▶ **Exercise**: Rewrite the listing below with every occurrence of "Instruction" renamed to "Directive", leaving all other text unchanged.
### Given information
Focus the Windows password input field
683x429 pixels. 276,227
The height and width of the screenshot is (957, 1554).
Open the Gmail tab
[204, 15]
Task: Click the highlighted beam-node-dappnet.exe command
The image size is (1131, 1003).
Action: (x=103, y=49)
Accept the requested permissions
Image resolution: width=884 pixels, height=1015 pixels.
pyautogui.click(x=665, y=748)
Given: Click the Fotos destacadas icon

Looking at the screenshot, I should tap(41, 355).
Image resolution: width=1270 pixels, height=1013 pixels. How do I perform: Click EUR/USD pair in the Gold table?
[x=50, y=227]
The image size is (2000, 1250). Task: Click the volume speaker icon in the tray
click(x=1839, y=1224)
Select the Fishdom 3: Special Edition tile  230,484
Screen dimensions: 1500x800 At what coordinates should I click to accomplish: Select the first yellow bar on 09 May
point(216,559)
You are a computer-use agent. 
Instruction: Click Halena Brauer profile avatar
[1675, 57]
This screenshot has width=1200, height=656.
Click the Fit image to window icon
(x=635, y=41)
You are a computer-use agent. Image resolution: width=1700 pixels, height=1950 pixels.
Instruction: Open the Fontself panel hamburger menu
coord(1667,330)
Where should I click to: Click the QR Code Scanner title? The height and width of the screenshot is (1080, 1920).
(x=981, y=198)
######
▶ **Exercise output**:
Focus the Windows password input field
683x429 pixels. 276,227
The height and width of the screenshot is (957, 1554).
Open the Gmail tab
[204, 15]
Task: Click the highlighted beam-node-dappnet.exe command
The image size is (1131, 1003).
Action: (x=103, y=49)
Accept the requested permissions
Image resolution: width=884 pixels, height=1015 pixels.
pyautogui.click(x=665, y=748)
Given: Click the Fotos destacadas icon

Looking at the screenshot, I should tap(41, 355).
Image resolution: width=1270 pixels, height=1013 pixels. How do I perform: Click EUR/USD pair in the Gold table?
[x=50, y=227]
The image size is (2000, 1250). Task: Click the volume speaker icon in the tray
click(x=1839, y=1224)
Select the Fishdom 3: Special Edition tile  230,484
Screen dimensions: 1500x800 At what coordinates should I click to accomplish: Select the first yellow bar on 09 May
point(216,559)
You are a computer-use agent. 
Directive: Click Halena Brauer profile avatar
[1675, 57]
This screenshot has width=1200, height=656.
Click the Fit image to window icon
(x=635, y=41)
You are a computer-use agent. Image resolution: width=1700 pixels, height=1950 pixels.
Directive: Open the Fontself panel hamburger menu
coord(1667,330)
Where should I click to: Click the QR Code Scanner title? The height and width of the screenshot is (1080, 1920).
(x=981, y=198)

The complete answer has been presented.